***** Passage shown *****

This documentary was filmed by Erica Flock, and details in brief the history and hard work of an international team of volunteers, who are working to change major national policies on carbon-based fuels, climate and energy. Here is a brief summary of CCL’s work:
In 2009, three activists went to Washington, DC, to make contact with government, to discuss doing something in the interest of the public good and the nation’s long-term survival. The idea: deal with climate, protect our future. How to do it: organize citizen volunteers from across the country to communicate directly with their elected officials; cultivate values like knowledge, honesty and respect, and build relationships that help shift the political winds.
In 2010, Citizens Climate Lobby brought 25 people from across the US together for three days in June, to meet make 54 visits to Congressional offices in both chambers, in both parties. In 2011, 82 volunteers reached over 140 offices. In 2012, 180 volunteers reached more than 300 offices, and last week, 372 CCL volunteers, including some from Canada, met with more than 439 offices of the United States Congress, as well as the IMF and World Bank.
Among those meetings were the lead sponsors of past and pending climate legislation, including a face-to-face meeting with Sen. Barbara Boxer (D-CA), as well as the Republican leadership, including a face-to-face meeting with House majority leader Eric Cantor (R-VA). Part of the work has always been connecting in a human way: it is as important for citizens to have good-spirited contact with their elected officials as it is to push a policy that those officials might or might not adopt.

***** Dataset content *****

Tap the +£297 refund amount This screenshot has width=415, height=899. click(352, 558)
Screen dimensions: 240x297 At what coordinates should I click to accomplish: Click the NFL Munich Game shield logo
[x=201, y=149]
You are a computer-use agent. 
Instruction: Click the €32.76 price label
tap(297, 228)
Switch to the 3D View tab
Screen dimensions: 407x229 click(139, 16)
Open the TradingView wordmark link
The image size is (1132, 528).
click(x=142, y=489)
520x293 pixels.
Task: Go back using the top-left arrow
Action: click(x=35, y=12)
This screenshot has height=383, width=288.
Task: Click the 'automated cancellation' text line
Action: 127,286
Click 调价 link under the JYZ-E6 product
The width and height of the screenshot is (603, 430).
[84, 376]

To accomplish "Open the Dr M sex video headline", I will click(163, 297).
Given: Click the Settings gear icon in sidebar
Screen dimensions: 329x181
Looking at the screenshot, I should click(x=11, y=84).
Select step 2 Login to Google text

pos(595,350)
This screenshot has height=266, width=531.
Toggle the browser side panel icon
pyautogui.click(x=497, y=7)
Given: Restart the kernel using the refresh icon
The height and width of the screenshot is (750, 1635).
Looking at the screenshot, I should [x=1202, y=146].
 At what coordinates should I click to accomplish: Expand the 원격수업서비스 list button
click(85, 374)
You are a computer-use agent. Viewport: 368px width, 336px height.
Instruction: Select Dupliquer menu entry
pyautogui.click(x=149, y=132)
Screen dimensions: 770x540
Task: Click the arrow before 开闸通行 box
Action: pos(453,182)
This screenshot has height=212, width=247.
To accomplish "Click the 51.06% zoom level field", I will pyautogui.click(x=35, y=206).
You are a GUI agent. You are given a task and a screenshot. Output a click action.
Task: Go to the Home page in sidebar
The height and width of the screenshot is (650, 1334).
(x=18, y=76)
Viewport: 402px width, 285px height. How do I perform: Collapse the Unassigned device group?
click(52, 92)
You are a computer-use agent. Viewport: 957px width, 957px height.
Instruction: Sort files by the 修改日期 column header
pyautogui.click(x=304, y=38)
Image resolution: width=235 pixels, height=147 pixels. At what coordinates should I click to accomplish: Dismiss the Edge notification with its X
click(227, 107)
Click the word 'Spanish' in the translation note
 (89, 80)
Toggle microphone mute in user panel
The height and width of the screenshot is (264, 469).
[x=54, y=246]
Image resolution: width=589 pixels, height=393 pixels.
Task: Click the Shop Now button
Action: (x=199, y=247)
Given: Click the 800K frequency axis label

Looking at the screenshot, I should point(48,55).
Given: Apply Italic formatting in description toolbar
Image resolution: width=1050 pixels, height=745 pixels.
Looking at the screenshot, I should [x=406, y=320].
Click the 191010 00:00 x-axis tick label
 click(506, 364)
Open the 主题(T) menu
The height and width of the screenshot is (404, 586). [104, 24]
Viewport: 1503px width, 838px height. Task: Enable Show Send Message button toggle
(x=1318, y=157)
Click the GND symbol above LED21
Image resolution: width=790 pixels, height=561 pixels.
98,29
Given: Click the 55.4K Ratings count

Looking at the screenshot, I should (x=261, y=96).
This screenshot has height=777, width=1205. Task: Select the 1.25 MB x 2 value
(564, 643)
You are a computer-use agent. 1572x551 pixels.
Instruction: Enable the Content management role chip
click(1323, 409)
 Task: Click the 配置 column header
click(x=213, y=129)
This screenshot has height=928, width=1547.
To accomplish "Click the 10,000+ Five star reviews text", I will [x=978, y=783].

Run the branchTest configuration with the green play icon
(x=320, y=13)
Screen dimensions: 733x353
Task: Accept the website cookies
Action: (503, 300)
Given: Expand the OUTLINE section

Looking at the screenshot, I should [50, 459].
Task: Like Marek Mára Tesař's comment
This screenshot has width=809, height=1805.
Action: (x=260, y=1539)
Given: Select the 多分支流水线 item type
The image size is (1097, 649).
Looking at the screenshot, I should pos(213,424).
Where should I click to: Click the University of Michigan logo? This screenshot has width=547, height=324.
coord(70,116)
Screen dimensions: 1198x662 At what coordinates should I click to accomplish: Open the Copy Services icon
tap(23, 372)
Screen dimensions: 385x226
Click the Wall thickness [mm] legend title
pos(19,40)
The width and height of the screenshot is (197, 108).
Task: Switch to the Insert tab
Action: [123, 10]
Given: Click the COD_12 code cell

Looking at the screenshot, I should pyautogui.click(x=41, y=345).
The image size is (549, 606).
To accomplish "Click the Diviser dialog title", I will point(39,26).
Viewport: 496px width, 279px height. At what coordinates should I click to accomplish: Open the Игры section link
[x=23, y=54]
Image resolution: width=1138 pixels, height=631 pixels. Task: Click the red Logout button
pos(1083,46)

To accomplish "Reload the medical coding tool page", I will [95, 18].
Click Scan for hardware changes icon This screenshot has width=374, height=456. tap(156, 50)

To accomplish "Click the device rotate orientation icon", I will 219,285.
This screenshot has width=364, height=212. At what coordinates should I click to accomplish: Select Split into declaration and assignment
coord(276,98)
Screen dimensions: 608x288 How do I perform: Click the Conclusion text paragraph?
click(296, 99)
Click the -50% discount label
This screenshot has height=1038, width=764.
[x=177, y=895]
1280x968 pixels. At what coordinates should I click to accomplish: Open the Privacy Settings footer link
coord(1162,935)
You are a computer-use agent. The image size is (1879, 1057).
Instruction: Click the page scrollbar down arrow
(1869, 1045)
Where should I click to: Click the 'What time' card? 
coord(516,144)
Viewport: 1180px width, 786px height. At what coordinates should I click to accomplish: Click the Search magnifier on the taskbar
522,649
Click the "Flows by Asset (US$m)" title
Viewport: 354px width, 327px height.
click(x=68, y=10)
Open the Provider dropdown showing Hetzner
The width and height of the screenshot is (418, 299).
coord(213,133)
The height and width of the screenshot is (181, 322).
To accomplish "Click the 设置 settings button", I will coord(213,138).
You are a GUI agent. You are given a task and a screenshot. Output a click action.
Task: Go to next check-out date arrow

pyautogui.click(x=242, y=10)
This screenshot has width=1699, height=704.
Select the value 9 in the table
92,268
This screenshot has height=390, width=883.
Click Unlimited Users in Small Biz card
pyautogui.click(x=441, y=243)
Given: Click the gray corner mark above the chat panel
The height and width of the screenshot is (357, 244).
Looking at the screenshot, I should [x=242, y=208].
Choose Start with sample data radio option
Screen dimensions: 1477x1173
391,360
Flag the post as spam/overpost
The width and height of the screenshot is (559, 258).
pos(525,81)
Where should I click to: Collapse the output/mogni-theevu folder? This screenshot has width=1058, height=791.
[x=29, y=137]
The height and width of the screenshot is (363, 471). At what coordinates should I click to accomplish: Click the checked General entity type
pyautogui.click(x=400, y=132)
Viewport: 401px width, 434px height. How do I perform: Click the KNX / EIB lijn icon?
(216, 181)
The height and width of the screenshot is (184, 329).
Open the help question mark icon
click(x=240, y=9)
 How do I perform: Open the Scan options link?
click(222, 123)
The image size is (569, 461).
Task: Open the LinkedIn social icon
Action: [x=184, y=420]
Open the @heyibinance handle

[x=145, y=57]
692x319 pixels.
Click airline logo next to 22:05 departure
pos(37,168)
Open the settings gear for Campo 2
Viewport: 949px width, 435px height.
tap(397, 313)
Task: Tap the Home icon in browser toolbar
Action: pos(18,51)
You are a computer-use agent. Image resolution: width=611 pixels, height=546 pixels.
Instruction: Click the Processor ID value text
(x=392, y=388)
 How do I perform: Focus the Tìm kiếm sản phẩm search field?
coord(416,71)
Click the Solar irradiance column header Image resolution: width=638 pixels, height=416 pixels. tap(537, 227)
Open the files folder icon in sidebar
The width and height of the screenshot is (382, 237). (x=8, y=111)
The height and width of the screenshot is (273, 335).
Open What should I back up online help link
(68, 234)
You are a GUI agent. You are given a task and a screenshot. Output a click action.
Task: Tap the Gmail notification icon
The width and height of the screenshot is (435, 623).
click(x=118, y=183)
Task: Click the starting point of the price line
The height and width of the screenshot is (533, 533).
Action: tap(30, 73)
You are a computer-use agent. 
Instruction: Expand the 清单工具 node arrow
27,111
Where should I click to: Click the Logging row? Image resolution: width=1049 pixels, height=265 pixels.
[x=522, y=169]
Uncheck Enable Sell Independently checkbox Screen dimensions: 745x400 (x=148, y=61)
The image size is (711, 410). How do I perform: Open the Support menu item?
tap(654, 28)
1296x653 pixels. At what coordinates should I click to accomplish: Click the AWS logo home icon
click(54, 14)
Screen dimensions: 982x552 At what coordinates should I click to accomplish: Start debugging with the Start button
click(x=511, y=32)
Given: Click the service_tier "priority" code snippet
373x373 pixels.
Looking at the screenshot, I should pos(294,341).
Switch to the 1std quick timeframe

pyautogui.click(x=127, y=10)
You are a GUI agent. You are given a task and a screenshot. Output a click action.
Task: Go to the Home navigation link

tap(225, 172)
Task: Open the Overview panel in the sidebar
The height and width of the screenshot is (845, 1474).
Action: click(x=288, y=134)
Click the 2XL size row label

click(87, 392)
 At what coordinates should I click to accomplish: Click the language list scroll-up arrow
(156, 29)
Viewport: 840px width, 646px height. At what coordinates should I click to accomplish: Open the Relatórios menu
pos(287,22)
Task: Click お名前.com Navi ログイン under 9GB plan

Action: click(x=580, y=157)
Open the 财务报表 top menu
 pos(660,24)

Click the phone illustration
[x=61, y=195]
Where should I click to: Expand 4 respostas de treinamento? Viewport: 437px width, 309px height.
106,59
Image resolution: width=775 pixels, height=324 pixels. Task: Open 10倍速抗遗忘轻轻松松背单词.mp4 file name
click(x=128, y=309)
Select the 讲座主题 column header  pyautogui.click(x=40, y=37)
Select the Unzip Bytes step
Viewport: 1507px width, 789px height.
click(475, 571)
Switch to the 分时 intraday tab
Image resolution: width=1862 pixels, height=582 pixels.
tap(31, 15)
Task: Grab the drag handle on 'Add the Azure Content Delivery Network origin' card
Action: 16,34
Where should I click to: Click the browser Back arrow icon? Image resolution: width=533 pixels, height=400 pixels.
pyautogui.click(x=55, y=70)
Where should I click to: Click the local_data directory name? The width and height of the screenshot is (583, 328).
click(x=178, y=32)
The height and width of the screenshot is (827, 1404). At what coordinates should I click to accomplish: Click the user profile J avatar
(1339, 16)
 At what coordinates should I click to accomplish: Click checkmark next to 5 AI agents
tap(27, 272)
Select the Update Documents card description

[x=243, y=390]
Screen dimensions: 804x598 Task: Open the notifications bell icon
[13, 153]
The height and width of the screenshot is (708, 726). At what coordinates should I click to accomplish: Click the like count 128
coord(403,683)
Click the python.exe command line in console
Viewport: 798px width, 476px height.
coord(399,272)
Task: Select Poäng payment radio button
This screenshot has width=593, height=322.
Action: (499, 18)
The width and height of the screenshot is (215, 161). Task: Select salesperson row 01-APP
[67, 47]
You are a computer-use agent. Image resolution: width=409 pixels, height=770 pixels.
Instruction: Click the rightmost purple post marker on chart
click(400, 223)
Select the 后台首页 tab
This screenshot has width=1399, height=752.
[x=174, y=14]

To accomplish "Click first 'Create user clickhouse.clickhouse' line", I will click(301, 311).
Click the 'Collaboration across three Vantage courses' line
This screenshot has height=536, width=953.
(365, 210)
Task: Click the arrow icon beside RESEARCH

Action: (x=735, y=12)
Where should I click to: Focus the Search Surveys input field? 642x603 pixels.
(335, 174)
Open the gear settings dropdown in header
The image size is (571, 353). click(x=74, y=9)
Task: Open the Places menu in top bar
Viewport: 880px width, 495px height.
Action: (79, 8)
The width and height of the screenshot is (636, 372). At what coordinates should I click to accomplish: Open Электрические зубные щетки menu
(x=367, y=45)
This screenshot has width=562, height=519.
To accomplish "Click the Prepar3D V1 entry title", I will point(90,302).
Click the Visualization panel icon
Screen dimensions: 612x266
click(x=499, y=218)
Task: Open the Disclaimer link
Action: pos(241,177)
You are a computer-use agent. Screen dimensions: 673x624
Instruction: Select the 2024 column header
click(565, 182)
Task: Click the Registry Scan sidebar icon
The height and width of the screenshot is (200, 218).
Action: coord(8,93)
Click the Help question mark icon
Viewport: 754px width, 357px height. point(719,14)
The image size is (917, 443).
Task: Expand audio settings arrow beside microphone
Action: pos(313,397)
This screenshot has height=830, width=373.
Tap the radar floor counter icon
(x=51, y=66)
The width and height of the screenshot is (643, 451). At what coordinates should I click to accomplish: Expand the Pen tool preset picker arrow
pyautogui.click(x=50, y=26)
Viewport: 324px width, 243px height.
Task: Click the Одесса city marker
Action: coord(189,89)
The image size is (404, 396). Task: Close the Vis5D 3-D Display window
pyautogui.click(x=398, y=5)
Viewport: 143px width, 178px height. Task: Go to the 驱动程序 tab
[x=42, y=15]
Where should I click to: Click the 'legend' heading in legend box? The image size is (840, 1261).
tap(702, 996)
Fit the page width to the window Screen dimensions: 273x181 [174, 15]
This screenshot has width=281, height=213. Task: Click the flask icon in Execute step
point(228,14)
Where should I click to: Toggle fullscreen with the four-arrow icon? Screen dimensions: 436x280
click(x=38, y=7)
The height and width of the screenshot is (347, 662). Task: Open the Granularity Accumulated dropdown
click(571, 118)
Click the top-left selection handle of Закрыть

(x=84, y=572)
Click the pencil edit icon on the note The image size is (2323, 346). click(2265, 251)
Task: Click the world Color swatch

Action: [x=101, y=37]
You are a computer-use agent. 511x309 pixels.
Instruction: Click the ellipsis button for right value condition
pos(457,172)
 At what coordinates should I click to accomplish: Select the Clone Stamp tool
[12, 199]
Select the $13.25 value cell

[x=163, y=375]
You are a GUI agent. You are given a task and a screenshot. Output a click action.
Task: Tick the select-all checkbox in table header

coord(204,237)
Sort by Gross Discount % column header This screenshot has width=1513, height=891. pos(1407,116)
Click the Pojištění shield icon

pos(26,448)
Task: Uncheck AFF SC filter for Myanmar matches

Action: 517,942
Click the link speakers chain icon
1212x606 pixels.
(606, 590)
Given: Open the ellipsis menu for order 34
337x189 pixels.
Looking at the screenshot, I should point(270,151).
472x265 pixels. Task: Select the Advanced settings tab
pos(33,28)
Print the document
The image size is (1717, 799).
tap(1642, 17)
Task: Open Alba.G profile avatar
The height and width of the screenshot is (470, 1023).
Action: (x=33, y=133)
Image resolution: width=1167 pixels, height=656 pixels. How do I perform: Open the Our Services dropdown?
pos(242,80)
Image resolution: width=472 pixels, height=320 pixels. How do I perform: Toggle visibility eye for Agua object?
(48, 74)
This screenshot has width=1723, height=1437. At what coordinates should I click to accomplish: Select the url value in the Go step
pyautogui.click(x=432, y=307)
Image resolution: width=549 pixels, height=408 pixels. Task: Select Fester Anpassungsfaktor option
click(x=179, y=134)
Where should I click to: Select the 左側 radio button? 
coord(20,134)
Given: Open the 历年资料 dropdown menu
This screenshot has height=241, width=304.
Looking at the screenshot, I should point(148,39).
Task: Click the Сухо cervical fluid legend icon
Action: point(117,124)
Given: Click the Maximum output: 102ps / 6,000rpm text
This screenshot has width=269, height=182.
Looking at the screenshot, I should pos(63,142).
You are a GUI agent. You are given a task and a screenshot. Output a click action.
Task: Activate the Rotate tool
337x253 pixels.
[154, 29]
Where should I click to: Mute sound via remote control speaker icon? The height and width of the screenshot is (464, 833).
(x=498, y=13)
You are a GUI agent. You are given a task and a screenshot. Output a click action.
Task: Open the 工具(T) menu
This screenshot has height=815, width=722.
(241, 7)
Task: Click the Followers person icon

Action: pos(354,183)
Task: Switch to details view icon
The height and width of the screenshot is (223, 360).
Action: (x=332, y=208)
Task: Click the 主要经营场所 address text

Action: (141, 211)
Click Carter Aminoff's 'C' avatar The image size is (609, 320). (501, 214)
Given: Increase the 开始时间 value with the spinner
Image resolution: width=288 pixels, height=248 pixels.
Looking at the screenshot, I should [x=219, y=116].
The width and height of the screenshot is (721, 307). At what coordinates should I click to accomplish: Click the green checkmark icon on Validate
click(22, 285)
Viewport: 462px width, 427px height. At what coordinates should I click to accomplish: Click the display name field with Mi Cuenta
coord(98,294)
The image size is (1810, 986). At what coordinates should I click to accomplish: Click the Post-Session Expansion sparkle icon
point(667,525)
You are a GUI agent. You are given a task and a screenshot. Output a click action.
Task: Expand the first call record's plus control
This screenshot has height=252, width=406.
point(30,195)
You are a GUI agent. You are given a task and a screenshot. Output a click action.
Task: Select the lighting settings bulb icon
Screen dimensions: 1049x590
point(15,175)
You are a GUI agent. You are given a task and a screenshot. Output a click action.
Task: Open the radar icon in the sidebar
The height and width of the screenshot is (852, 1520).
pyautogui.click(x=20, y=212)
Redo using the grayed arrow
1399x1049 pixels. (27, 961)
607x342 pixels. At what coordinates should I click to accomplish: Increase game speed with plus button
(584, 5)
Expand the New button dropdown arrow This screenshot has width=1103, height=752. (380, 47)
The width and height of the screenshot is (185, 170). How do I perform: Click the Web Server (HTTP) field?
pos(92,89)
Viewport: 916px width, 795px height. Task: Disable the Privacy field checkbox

*****

## Questions:
**A)** Answer these questions from the Citizens Climate Lobby passage:
(i) Who filmed the documentary?
(ii) How many volunteers took part in 2011?
(iii) Which House majority leader did volunteers meet face to face?
**B)** Extend the Citizens Climate Lobby passage with a paragraph that picks up after its final sentence.
The lines are not needed for any of this work.

## Answers to the exercise:
**A)**
(i) Erica Flock
(ii) 82
(iii) Eric Cantor (R-VA)

**B)**
As the movement has grown, it has gathered an immense amount of information and insight into its activities. Over 100 local chapters in the US and Canada include senior citizens, college students, engineers and entrepreneurs, activists, writers, urban farmers, stay-at-home moms, college professors, financial professionals, at least one ExxonMobil manager, a former independent Senate candidate, and a Canadian Parliament staffer.
There are reporters, aerospace professionals, and a man who helped to land the Curiosity Rover on Mars. There are insurance risk management analysts, former biology professors, software engineers and new moms. There are people who in their day jobs are working to build the clean, green future, and others who like the vast majority of us, struggle to keep from perpetuating the less-than-clean, not-so-green status quo.